**DATASET ROWS**.
--*--

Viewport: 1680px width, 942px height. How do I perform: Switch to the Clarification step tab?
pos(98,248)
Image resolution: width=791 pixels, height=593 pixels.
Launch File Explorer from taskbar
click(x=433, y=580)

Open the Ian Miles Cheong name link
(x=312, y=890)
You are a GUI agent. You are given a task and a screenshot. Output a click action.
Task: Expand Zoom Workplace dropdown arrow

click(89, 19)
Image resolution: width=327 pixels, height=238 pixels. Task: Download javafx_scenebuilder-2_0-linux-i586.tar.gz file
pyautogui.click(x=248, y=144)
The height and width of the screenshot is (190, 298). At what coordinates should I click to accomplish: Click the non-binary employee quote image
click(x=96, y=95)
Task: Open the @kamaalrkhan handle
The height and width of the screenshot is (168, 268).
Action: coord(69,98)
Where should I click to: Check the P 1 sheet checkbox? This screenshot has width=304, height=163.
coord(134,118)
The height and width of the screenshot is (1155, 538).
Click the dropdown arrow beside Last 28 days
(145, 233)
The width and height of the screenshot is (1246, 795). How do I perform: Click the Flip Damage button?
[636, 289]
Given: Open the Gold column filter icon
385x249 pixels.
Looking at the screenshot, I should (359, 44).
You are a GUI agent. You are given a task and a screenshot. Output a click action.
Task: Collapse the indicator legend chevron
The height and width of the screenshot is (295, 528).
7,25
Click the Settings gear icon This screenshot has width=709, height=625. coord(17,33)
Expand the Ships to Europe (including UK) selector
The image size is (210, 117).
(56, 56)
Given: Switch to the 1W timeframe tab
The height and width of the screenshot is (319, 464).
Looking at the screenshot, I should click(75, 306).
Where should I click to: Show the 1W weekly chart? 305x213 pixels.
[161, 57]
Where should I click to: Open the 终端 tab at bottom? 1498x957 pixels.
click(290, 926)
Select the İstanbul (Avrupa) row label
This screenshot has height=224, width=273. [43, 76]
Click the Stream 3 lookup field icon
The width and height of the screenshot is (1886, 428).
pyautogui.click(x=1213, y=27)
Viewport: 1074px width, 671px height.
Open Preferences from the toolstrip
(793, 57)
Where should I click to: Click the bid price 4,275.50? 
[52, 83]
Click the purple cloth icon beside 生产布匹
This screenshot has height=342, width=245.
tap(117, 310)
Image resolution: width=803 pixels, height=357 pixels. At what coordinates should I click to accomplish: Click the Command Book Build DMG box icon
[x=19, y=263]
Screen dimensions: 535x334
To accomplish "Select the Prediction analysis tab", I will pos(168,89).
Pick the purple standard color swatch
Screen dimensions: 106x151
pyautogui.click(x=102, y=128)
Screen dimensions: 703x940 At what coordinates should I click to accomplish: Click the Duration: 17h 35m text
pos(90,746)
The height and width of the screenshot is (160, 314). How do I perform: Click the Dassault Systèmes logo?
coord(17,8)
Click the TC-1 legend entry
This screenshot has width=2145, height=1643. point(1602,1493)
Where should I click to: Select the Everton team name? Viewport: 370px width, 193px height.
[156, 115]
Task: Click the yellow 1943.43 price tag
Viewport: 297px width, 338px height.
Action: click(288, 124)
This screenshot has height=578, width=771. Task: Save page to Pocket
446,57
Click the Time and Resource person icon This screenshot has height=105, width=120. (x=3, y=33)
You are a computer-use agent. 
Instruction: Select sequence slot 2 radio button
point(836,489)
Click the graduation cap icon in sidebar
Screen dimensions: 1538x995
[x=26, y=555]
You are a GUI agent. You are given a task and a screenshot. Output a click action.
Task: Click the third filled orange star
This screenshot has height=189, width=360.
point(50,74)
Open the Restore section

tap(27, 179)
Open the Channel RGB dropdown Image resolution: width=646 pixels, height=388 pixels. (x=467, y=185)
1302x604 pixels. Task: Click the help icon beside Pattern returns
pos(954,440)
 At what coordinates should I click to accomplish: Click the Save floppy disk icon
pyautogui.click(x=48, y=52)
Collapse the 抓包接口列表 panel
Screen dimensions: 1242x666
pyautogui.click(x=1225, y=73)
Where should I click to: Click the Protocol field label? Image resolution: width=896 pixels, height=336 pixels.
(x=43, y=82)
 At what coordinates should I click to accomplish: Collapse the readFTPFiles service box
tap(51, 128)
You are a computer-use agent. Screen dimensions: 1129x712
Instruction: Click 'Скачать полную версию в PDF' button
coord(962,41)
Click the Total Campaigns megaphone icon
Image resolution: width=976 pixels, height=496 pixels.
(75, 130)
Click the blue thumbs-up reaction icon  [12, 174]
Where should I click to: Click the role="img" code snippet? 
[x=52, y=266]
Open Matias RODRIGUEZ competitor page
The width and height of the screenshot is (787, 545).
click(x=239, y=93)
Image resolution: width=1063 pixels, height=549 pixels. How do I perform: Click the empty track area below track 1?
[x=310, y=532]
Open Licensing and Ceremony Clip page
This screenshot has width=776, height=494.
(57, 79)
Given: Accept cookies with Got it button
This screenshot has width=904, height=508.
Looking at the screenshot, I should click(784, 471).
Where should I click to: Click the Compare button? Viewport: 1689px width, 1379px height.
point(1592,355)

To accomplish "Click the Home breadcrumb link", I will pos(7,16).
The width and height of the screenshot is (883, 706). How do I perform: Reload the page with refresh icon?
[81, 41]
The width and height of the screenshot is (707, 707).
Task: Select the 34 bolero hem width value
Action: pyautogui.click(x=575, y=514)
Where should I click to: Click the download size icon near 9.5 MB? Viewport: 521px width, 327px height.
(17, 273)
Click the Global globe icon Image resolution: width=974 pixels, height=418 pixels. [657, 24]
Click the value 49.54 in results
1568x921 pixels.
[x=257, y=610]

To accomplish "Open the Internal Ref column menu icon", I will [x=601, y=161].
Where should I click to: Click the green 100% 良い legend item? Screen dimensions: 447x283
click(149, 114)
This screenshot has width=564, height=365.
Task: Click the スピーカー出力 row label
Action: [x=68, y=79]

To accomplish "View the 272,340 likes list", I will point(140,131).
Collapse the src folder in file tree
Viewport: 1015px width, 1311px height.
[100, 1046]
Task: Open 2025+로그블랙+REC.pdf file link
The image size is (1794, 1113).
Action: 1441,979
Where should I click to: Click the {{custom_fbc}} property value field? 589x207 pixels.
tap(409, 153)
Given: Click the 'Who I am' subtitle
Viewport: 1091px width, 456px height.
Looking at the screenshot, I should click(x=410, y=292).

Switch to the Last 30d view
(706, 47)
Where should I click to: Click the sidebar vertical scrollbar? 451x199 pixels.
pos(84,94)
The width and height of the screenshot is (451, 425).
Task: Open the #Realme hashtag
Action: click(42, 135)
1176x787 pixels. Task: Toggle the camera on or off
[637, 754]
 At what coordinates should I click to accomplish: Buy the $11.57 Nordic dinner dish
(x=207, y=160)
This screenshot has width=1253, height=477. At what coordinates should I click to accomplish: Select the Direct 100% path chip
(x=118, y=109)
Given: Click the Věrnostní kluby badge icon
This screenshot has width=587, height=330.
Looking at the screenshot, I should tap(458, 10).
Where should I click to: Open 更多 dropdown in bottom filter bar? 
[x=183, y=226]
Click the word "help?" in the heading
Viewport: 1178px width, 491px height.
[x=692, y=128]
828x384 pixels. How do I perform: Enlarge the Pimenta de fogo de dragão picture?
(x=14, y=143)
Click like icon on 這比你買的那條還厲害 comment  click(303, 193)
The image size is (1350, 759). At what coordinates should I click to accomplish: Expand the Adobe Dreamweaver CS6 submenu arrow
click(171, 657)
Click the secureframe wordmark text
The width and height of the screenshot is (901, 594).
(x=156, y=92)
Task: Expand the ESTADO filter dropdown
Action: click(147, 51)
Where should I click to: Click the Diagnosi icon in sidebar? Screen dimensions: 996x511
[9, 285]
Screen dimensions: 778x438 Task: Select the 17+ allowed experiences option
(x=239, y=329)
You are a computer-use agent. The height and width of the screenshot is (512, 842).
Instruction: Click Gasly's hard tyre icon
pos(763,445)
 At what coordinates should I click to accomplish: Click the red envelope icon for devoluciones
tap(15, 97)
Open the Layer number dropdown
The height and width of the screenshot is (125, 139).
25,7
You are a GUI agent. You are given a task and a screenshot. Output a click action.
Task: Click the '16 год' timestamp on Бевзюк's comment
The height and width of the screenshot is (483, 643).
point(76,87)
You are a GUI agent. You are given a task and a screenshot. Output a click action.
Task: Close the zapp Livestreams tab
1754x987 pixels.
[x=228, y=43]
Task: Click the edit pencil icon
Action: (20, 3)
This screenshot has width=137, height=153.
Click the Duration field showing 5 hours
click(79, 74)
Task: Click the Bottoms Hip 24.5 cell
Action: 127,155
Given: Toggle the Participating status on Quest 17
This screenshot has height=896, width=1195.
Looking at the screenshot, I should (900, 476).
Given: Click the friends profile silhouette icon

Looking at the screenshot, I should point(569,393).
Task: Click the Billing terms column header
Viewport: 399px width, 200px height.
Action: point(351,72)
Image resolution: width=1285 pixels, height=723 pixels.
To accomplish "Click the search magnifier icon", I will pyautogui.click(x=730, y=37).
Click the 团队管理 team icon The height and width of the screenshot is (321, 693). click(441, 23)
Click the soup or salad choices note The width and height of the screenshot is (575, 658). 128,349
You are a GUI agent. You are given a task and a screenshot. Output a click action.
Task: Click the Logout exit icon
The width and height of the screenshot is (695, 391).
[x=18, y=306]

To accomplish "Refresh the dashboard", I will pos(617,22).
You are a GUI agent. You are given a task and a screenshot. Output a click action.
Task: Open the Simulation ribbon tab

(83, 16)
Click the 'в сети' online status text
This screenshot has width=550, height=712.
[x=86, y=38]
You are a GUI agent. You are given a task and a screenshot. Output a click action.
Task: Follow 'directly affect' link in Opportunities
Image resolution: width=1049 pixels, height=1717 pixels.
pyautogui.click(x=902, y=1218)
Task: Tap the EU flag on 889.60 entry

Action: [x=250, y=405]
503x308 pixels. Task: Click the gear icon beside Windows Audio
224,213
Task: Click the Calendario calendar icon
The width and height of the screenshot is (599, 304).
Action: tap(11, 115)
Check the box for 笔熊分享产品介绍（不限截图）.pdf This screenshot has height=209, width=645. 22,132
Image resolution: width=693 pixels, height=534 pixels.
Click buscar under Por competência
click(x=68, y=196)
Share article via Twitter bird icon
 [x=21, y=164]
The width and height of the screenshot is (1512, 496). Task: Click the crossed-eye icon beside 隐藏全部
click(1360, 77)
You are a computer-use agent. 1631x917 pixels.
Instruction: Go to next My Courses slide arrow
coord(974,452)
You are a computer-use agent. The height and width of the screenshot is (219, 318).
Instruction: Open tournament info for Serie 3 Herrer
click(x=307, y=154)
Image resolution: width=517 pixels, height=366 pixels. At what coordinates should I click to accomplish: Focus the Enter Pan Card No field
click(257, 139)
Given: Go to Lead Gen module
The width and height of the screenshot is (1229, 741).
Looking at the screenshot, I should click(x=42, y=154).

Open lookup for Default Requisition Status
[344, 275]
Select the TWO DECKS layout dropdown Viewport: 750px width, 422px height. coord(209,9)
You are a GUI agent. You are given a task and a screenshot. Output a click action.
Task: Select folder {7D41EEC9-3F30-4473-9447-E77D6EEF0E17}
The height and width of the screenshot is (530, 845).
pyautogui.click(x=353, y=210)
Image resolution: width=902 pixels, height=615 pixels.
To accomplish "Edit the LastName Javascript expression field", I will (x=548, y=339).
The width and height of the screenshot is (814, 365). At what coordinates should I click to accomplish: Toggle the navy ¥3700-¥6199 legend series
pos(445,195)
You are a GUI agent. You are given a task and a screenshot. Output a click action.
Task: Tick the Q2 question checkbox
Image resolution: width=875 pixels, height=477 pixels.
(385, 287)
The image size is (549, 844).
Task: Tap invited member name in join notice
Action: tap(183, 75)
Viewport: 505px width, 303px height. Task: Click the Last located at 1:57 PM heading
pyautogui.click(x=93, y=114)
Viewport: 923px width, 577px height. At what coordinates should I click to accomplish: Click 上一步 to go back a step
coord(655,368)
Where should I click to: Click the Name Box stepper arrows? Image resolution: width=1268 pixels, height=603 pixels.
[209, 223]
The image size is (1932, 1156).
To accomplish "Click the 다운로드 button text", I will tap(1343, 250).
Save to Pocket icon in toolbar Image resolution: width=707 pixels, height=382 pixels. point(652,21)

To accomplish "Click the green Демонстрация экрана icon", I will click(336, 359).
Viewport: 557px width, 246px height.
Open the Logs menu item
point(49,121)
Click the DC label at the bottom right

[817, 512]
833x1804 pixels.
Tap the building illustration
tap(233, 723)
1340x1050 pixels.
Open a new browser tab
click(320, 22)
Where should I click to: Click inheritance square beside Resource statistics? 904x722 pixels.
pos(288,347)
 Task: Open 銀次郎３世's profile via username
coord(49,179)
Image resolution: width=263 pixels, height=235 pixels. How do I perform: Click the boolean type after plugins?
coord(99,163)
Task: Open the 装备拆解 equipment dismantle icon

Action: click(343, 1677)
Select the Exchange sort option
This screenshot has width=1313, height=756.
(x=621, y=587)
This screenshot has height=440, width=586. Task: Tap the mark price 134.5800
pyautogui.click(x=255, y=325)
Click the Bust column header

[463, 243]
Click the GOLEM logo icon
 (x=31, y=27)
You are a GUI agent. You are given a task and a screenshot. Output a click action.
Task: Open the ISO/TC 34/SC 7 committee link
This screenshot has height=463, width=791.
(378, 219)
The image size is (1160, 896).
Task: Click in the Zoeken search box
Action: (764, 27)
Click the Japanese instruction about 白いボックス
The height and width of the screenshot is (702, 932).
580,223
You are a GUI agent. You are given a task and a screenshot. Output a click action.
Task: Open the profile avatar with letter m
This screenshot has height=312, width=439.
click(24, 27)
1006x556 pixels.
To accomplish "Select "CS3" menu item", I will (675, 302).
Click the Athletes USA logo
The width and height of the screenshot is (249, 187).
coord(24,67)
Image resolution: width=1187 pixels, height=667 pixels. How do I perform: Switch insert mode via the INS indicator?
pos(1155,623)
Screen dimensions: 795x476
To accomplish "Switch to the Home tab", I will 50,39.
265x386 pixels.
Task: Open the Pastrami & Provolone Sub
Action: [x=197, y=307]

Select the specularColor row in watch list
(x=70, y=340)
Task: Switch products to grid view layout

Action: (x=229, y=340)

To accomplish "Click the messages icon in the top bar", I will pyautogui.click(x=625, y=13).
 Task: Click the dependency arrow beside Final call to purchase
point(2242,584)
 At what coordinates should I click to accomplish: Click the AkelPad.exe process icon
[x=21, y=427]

--*--

**WHAT TO WORK ON**. Return every line above that contains the word "option", matching case exactly.

**COMPLETE OUTPUT**.
Screen dimensions: 778x438 Task: Select the 17+ allowed experiences option
Select the Exchange sort option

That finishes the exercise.